While Aria's off dealing with a strangely acquiescent Maggie and an even more strangely forceful Ezra in Daddy Bear mode -- on which more in a minute, because what -- Spencer gathers the rest of the Liars and finally tells her horrible secret: Toby swiped her v-card as a massive A game and their whole relationship has been a sham.
This leads to a hilarious metafictional scene where Emily tries to commandeer the narrative and remind everybody how Toby is her best friend and always has been, to which Spencer is deliriously, nastily, sexily averse. It's a whole new flavor of Spencer in this scene, and it's brilliant -- but not as brilliant as the bit, when she remembers "Oh yeah, and by telling you this probably I have gotten one of you killed, per A's last threat."
Emily spends the episode replaying all of Spencer's steps in trying to reconstruct a sensible version of Toby, and it's as troubling if not as heartbreaking as Spencer's last few episodes in this boat, but the parallels are really pointed up in a smart way. Meanwhile, Spencer gets last week's funeral wreath and determines from it that Emily is the one who is going to die. So then Emily has to split from the typically protective Spencer in order to track down Toby and figure out what's going on: Is he an unlucky Lucas in A's game, or a straight-up Mona Vanderwaal?
These two ladies on their two different paths to figure out the Toby situation is a miniature of the whole show's grand epic mythology of creating meaning in the wake of Alison (and Maya)'s murders, and it leads to some really dark places. Emily ends up in a mysterious midnight mockup of a woodworking warehouse, reminiscent of Synecdoche, NY and -- just as Spencer's discovering Mona haunting Toby Cavanaugh's Dead Body in the woods -- receives a memento of her own: A future funeral announcement for our favorite homie-turned-A-Teamer.

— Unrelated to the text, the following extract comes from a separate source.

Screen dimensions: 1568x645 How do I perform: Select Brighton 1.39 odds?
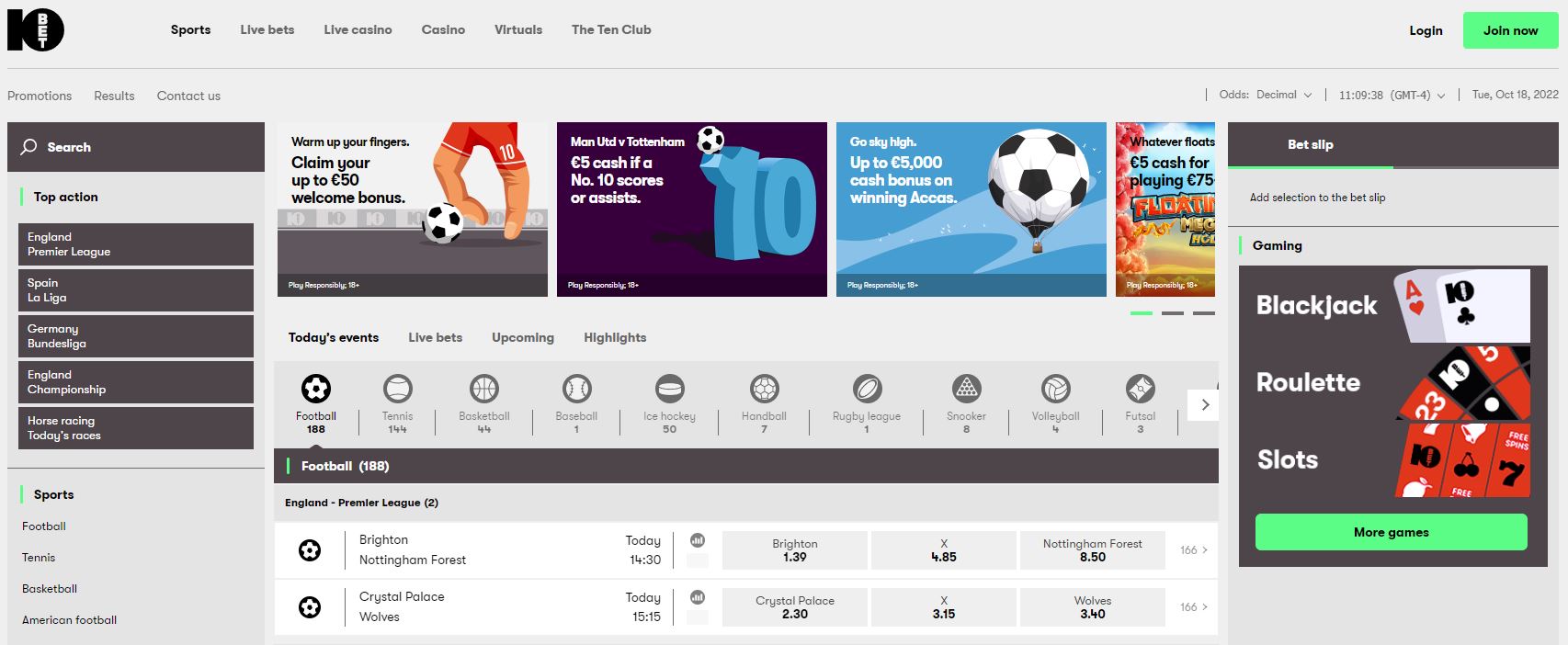tap(794, 550)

Aria's babysitting goes awry when Ezra's son falls off a bed by accident, earning him some stitches and Aria a very serious freakout about the responsibilities of step-parenthood that, Ezra's impressive kindness and understanding about the whole thing aside, help her see the wisdom in Ella's suggestion that maybe this is not her problem and she should just go back to being a teenage girl. It's actually fairly moving, as Ella helps her navigate the waters of this very difficult choice, and we're left wondering along with old Aria just what her move should be.
Hanna leads her shellshocked mother down the primrose path to full Hitchcockitude by telling her to stay quiet about last week's hit-and-run, even as Ashley ghost-whispers Wilden around town, just like on Halloween. Eventually, so disturbed is she by the implications of his cop car randomly showing up in the Marin garage with that footage playing on a loop, she takes it to the level and gets Aria's help in sinking the car to the bottom of the lake. (For at least the five seconds, which is how long it takes until this week's A-Tag, in which Wilden's policeman's hat is randomly fished out of said lake.)
And as if the car thing isn't bananas enough -- it just sits there on this abandoned road with its turn signal blinking for three episodes, then randomly shows up in Hanna's garage with a video playing, and then she pushes it into the lake, where it is still blasting its lights and that video well after the deeps have made their claim -- you also have Spencer, who after discovering Toby's dead body and chasing Mona for awhile spends the rest of the evening wandering the forest in full Brontë mode until finally they find her, call her a Jane Doe because she's in like a nightie, and go ahead and put her in Radley.
That's incredible, right? That's insane. I love this. I love everything about this, Ezra growing up and Toby growing dead and Spencer growing insane. Perfection. Dangerous.
Week: Three episodes left, nobody knows where Spencer is because she's checked in anonymously, and only Mona knows what's going on. Recipe! For! Disaster!